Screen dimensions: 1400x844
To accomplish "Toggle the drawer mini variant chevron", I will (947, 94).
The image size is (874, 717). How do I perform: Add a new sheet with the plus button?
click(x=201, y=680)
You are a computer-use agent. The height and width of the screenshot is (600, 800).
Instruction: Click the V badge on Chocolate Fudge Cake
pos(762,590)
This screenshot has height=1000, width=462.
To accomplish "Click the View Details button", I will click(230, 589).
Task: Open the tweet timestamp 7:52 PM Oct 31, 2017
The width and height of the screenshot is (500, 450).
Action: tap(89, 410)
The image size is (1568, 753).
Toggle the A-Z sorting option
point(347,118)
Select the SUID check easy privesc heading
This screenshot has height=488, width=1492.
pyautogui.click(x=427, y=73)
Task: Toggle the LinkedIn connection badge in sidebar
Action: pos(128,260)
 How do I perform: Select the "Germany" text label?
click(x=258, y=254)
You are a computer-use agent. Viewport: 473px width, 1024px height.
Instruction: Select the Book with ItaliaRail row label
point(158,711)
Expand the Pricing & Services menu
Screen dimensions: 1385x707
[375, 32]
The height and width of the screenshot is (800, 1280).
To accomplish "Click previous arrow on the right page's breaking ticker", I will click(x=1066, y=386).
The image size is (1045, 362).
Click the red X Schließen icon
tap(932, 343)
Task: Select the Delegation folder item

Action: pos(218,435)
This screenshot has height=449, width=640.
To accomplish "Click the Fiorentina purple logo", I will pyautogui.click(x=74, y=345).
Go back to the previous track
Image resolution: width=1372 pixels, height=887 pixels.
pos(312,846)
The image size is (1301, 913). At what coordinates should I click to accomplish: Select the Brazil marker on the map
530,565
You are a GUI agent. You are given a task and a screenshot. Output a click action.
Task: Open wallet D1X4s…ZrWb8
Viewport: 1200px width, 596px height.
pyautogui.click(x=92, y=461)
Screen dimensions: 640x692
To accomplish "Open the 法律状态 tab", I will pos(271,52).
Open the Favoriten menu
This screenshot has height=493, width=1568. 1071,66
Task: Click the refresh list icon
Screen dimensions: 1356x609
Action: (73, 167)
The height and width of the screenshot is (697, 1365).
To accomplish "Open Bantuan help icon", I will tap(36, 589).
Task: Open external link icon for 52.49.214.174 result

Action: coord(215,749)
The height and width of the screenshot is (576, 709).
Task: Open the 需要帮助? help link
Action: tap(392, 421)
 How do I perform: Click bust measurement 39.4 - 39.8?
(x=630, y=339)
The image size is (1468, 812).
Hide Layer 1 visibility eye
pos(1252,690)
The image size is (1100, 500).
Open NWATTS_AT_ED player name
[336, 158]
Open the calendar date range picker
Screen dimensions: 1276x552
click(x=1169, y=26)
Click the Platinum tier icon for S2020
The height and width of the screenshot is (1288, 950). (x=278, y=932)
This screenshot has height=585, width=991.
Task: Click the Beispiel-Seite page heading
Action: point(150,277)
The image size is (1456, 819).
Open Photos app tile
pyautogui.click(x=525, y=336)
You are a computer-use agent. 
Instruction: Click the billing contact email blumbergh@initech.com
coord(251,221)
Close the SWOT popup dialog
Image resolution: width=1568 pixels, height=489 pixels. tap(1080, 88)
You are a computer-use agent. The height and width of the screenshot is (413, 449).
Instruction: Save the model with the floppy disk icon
----------------
**WORK REQUEST**
The total, and only the total: count the lines above that contain "agent".

**RESPONSE TO THE EXERCISE**
5